Surviving the Slashdot Effect: Caching Web Traffic with Rails and Cloudflare

So you've got a content-oriented website, maybe your own blog or something, and maybe you've (like me) decided to ignore the advice about using static site generators. You build your Rails site, and it is wonderful and beautiful and dynamic, and every page it replies with delights readers with your artisanally-crafted HTML. Maybe you've got some internal caching (Rails has you covered here), maybe it's all roundtrips to the database. But who cares! Your site is up and receiving traffic!

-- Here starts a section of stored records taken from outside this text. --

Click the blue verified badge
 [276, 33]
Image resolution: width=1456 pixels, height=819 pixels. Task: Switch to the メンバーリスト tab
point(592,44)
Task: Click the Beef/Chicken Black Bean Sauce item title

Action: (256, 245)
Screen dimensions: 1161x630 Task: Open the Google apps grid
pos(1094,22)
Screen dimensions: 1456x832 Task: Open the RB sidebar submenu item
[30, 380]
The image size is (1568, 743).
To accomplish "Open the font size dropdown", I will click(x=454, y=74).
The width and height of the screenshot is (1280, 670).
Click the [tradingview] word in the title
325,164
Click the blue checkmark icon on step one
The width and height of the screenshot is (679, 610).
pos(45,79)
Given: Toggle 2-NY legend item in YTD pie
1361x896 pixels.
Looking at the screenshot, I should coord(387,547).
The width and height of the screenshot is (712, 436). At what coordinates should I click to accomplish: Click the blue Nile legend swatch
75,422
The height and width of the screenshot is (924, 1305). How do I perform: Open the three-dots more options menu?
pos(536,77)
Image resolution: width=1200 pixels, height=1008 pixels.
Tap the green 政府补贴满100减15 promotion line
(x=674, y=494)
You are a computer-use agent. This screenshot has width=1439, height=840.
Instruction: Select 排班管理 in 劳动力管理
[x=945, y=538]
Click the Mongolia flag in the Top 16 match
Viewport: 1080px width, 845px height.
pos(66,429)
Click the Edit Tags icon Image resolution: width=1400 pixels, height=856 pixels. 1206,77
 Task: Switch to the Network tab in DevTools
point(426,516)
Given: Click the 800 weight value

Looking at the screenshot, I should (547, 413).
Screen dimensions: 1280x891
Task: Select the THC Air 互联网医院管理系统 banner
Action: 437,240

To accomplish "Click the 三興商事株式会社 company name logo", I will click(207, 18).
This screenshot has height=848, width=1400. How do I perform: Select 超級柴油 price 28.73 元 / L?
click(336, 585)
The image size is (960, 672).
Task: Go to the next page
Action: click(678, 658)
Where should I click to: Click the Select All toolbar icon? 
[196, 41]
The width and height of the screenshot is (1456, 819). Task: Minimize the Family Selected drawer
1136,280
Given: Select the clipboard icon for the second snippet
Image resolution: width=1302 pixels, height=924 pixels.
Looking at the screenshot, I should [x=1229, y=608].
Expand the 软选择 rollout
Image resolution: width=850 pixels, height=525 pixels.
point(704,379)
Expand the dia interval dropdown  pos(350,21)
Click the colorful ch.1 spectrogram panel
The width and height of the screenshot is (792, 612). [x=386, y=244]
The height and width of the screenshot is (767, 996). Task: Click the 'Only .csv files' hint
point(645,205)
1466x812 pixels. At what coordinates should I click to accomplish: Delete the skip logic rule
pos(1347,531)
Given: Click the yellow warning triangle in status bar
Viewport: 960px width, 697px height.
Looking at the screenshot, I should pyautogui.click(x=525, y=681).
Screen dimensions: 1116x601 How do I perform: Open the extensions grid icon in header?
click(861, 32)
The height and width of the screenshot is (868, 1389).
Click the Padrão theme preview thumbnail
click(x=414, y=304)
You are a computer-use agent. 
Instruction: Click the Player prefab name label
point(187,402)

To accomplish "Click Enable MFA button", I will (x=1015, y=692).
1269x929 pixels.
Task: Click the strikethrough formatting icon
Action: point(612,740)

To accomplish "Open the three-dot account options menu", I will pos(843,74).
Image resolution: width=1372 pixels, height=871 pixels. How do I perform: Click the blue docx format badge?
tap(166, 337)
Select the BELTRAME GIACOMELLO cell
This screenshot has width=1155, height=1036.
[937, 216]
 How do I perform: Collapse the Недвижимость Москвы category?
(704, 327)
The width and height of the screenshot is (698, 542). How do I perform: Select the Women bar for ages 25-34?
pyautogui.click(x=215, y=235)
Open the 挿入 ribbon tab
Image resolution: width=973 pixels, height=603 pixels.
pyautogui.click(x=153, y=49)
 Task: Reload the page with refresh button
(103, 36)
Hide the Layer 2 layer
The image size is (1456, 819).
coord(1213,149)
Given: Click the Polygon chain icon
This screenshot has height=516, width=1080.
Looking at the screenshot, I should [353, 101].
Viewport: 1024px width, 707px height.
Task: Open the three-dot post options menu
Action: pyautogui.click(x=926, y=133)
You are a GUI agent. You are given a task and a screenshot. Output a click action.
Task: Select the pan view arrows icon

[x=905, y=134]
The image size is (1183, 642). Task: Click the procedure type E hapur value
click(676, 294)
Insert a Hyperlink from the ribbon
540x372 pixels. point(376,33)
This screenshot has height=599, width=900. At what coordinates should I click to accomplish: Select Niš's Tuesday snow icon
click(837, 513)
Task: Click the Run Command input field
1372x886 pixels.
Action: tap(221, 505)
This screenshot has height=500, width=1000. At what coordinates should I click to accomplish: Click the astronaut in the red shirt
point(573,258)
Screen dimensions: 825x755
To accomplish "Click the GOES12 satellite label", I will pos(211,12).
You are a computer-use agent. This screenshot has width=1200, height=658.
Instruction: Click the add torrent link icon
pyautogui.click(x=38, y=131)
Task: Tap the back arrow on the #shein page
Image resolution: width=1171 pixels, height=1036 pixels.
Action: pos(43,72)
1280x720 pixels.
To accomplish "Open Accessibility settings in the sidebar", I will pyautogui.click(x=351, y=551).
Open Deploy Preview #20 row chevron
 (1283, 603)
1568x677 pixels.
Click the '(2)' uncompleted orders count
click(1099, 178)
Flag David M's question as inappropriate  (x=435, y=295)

Then, suddenly, a storm hits. Congratulations! You've made it to the top of Reddit/Slashdot/Hacker News! You now have thousands, if not millions, of people beating down your door to read your content. But now your site is down! The link's comment thread is filling up with complaints about being hugged to death, and a few helpful souls are posting the archive.org equivalent of your link and siphoning away your traffic.

How do we fix this?

You could throw more compute resources at it -- think "scaling vertically/horizontally" -- which I'm sure your server/application host would ab$olutely love.

Or,
you could install some sort of proxy cache in front of it. The traditional answer here is to use nginx or Varnish as a caching proxy, but if you use a content delivery network (such as Cloudflare) it may be better to use that CDN's caching features instead. (Some might recommend using both your own cache and your CDN's cache, but I wouldn't advise this because troubleshooting cache issues is already difficult enough, and having multiple layers only makes debugging even more confusing. If you do this, you should understand your web application thoroughly.)

Since this site is fronted by Cloudflare, I want to make use of its page cache: it's free and comes with the service!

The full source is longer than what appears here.